======== TEXT SHOWN
In a new essay at Bible and Interpretation Zeba Crook ‘imagines’ a secular translation of the New Testament.
What if one were to translate the Bible according to the same principles as we translate Homer, Aristotle, and Freud? What if we were to translate the Bible regardless of the faith of its potential readership, regardless of any investment in the question of whether the texts are right or wrong, and regardless of how the texts might be used to address contemporary faith? This paper does not seek to answer this question in full, but only to initiate a conversation on the matter.
I’m not sure what renditions of the NT Crook reads but surely he can’t think that translators are being so unfaithful to the Greek text that they are masking theological bias and misrepresenting the text itself. In fact, with his wish for a secular edition he is wishing to do exactly what he seems to be suggesting biblical scholars do- provide a translation based purely on ideology. Except his ideology is the religion of secularism.
Further, a ‘secular translation of the bible’ is a grand contradiction. The bible is a collection of theological texts. They can no more be ‘secularized’ (for what else would a secular translation be but an attempt to secularize) than a leopard can become a toad. Theological texts remain theological texts no matter which language they are rendered into. The DNA of the Bible is theology. DNA can’t be changed without changing the thing itself.
A ‘secular’ translation of the New Testament makes as much sense as a pig with wings. And it’s just as real.
================
======== DATASET
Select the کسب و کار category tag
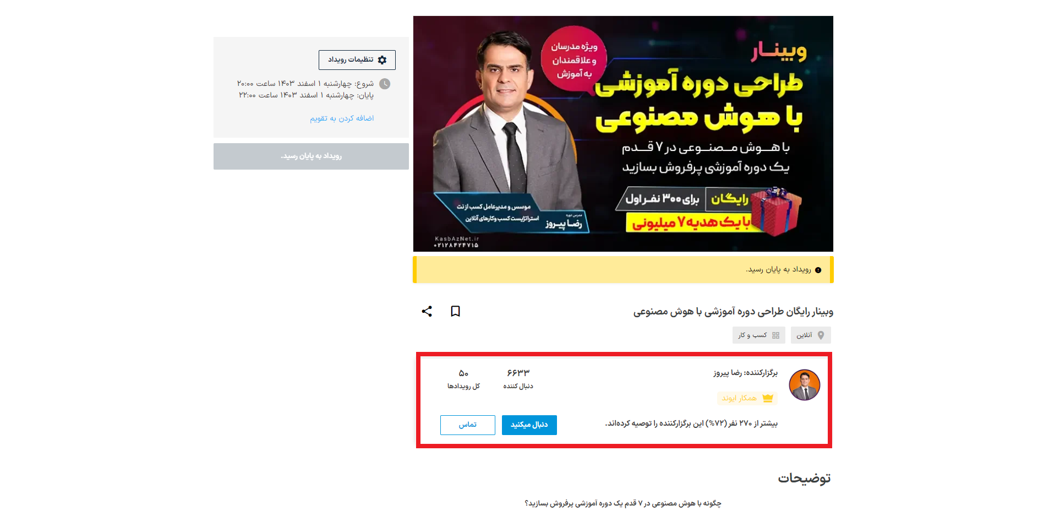tap(758, 335)
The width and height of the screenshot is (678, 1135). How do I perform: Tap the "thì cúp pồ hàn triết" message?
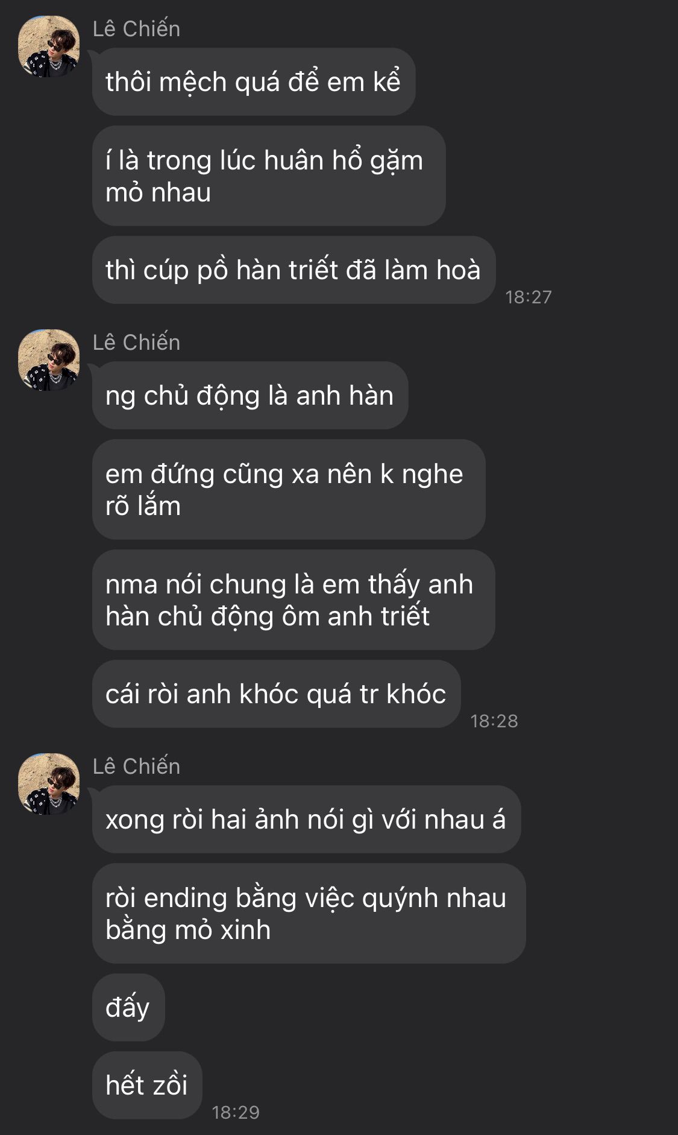pyautogui.click(x=293, y=270)
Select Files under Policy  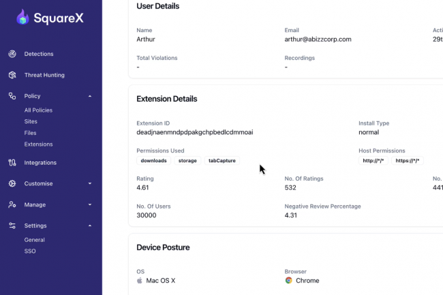(x=31, y=133)
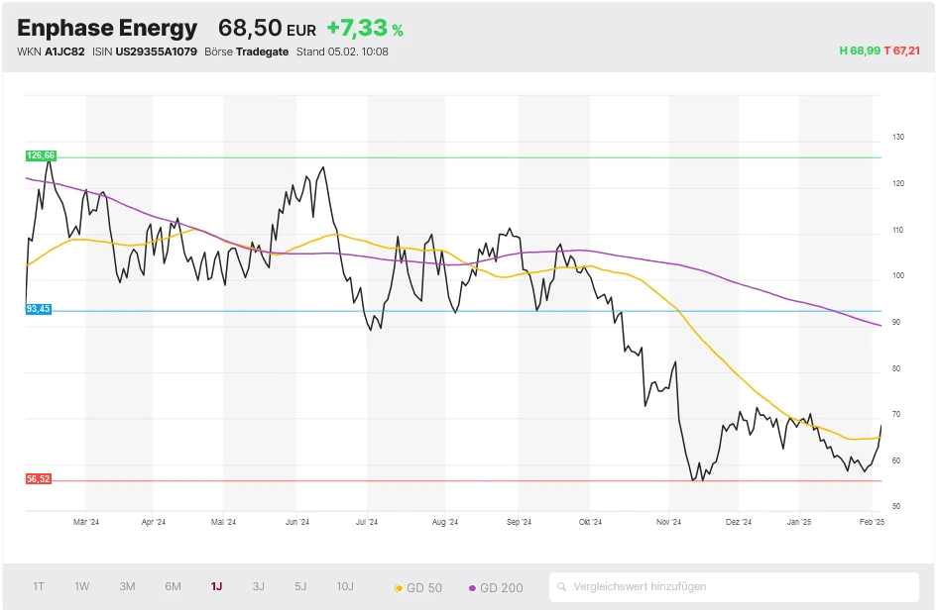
================
## ACTIVITY LIST
(1) Please rewrite the stretch of the post from "I’m not sure" through "religion of secularism.", changing "ideology" to "worldview".
(2) Answer these questions using the post:
(a) Where did Zeba Crook's new essay appear?
(b) Which three authors does the post name as ones we already translate by certain principles?
(c) What does the post say the DNA of the Bible is?

## SOLUTIONS IN ORDER
(1)
I’m not sure what renditions of the NT Crook reads but surely he can’t think that translators are being so unfaithful to the Greek text that they are masking theological bias and misrepresenting the text itself. In fact, with his wish for a secular edition he is wishing to do exactly what he seems to be suggesting biblical scholars do- provide a translation based purely on worldview. Except his worldview is the religion of secularism.

(2)
(a) Bible and Interpretation
(b) Homer, Aristotle, and Freud
(c) Theology